Visiting Westside Yard
A rail yard is a place where work gets done. It’s a place where big, heavy, dangerous objects roll around sometimes without attachment and often without expectation. Big things happen in a rail yard, and you have to be alert. So, on any given day operating craft employees do their best to stay sharp and ready for surprises like an un-chocked cut of cars rolling out of the yards onto the mainline or any of a million other odd occurrences.
Yards come in different sizes. In Conrail’s old western division, the Big Four Yards in Avon, Indiana, just west of Indianapolis, was the largest in the division and one of the largest in the nation. The Big Four Yards was a “production” facility. Its purpose was to receive, classify, reassemble, and dispatch trains. Other yards were smaller affairs and were used to organize cuts of cars associated with one factory, grain mill, coal mine, print plant, or distillery. One of those smaller yards was the Westside Yard on Morris Street in Indianapolis primarily used to service the Ford foundry and other nearby industries. It was a small, unautomated yard, with maybe ten classification tracks, and usually had no more than two crews working on the first trick.
Every rail yard, no matter the size, has a crew breakroom. These are minimally furnished areas where operating craft employees eat their lunches, wait to be dispatched, or hang out between work assignments. In my day, a breakroom would be full of men because all operating craft employees were male. In the breakroom, you’d find men dozing, reading, eating, but always the center of breakroom culture was the quarter-ante Euchre game. If you’re unfamiliar with this speedy four-person bout of chance and skill, here’s some trivia. According to the people at Bicycle Playing Cards, Euchre is the reason why modern card decks were first packaged with jokers. But, even Euchre outgrew jokers.
The Euchre game tends to engender a great deal of chiding. Most of this is good-natured, some perfunctory based on the cards dealt, and some, let’s be generous, is raw and blue. And believe me, some brakemen-conductors are show-quality when working blue. Much of what they spout is hilarious. And, they are appreciated because they tend to keep their audience, in this case, the entire breakroom, laughing, alert and awake.
One such boisterous Euchre game was underway on a sunny summer day at the Westside Yard when I arrived with my seven-year-old daughter, Sara.

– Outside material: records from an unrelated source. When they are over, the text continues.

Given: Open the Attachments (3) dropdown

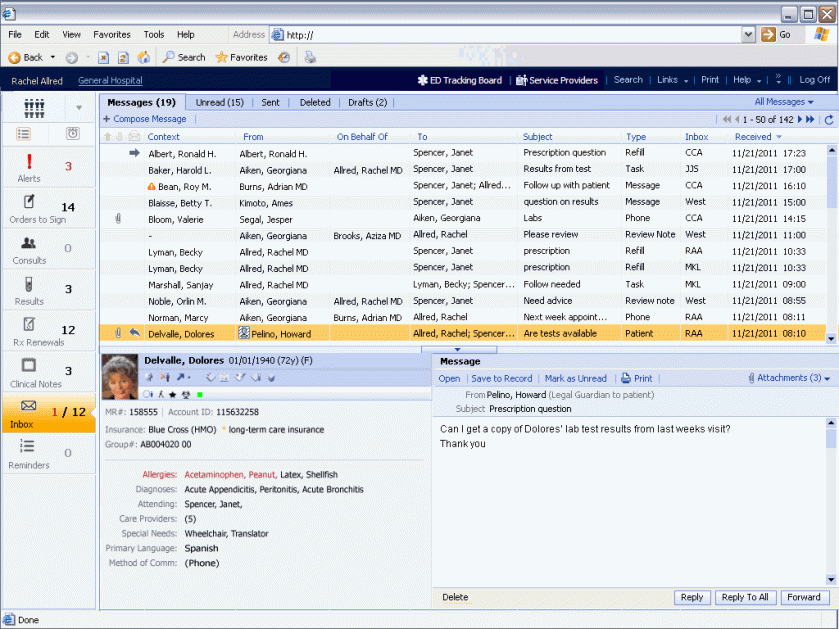Looking at the screenshot, I should [791, 378].
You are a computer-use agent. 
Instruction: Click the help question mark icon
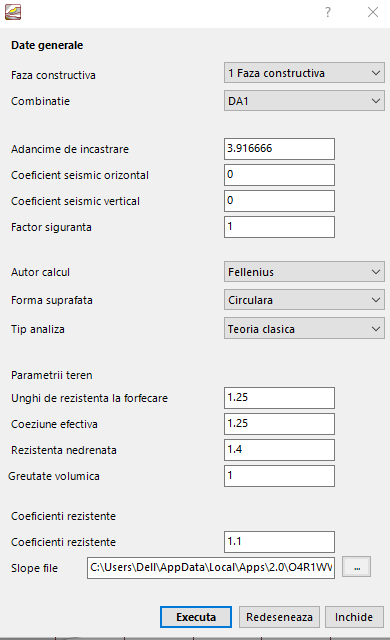tap(328, 12)
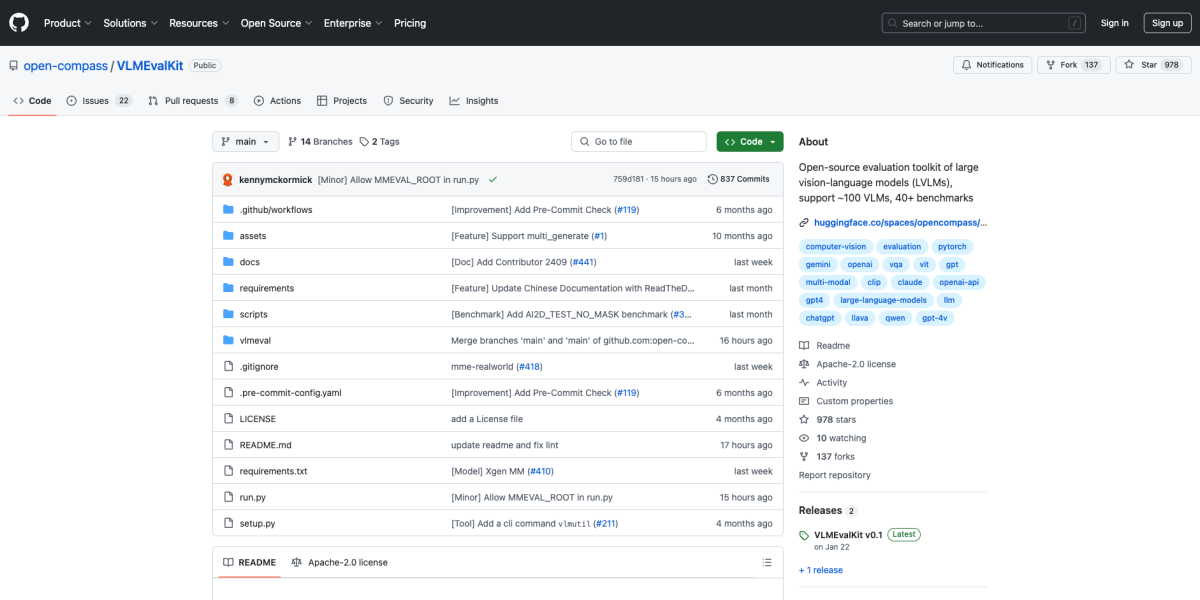Image resolution: width=1200 pixels, height=600 pixels.
Task: Click the Go to file search field
Action: point(640,142)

I had a day off, and I wanted to take Sara on an up-close tour of railroad equipment. But first, I needed to check in at the breakroom to see what was happening.
The Westside Yard breakroom was a flimsy wooden shack just off the main switching lead and behind the yardmaster’s office. As we approached the screen door entrance, I could hear the banter and was a bit worried about exposing my precious, innocent daughter to not-so-innocent on-the-job railroaders.
We walked in, and everything got quiet as the crews shifted behavioral gears from unleashed male primates to civilized fellow fathers and upstanding citizens. Everybody smiled, I introduced Sara, and everybody politely said hello. Then, as I took Sara’s hand and started to leave, brakeman Steve Patterson, a comic pro who had missed his true calling in the performing arts, said: “Hey, Sara, have you heard this joke?”
I cringed. I was worried, but I shouldn’t have been. Steve was a pro. He had a family routine as well as his standard blue work. And, here’s the joke.
A frog walked into a bank and asked for a loan. The loan officer said, “Do you have any collateral?”
The frog answered, “All I have is this knickknack.”
The loan officer asked, “Do you have anything else?”
The frog answered, “Yes, I have a lily pad.”
And, at that, the loan officer shouted to his secretary, “Excellent. Knickknack, paddy-whack, give the frog a loan!”